Spectacle conçu et mis en scène par Olivia Grandville d'après l'oeuvre de Isidore Isou, avec Vincent Dupont ou Hubertus Biermann, Olivia Grandville, Catherine Legrand, Laurent Pichaud, Pascal Quéneau et Manuel Vallade.

Après "Nouveau roman" de Christophe Honoré, Le Théâtre de la Colline accueille avec "Le Cabaret discrépant" de la danseuse, chorégraphe et metteuse en scène Olivia Grandville un deuxième spectacle inspiré par les "avant-gardes" des années 50-60.

En effet, il est inspiré du "Manifeste de la danse ciselante" de Isidore Isou, homme omniscient et fondateur du Lettrisme prônant la poétique des sons et la déconstruction du langage mais également préconisant, et prédisant, la mort de tous les arts, que Olivia Grandville considère comme un "catalogue prémonitoire des enjeux qui animent la danse contemporaine".

Un demi siècle après, les arts, même si certains ont des gueules cassées, sont toujours vivants ce qui permet à Olivia Grandville de présenter un spectacle pour public averti versé dans le lettrisme et la danse contemporaine pour en apprécier le miel.

Pour les autres, la résonance sera toute autre car ce que prône Isidore Isou, qui se prend, et est pris, très au sérieux, tout cela paraîtrait bien loufoque s'il n'était déjà vu et revu.

Car ses "élucubrations" théoriques s'inspirent directement de celles des mouvements humoristico-artistiques de la fin du 19ème siècle et de l'Avant-garde menés par les joyeux lurons qu'étaient les Incohérents, les Hydropathes, les Fumistes et même Tzara, le pape Dada qui ont également trouvé des successeurs avec les chantres de l'art conceptuel.

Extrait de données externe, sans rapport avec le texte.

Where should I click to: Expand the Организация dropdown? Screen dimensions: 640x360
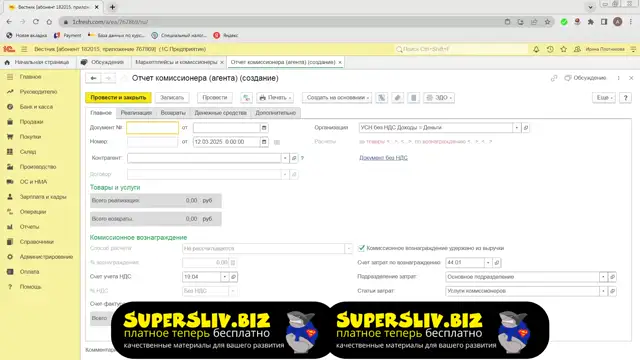coord(516,127)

La première moitié du spectacle, en forme d'happening, en ce qu'il ne s'agit pas d'un happening au sens premier du terme mais de sa représentation, se déroule dans les espaces d'accueil du théâtre bardé de slogans et citations et dans une joyeuse cacophonie où les officiants scandent des textes de Isidore Isou.

La deuxième partie a lieu en salle où, après le défilé d'un enregistrement sur l'histoire de la danse, les danseurs, emperruqués et lookés vintage années 60, exécutent, dans tous les sens du terme, les fameux ballets "ciselants" qui vont de la danse des lèvres à l'anti-ballet avec une scène vide en passant par le ballet de l'immobilité.

Le moment le plus réussi est sans doute l'intermède ludique et décrispatoire de la projection aller-retour scène-salle de poireaux et fleurs artificielles évocatrice simultanément du lancer de fleurs et du lancer de tomates.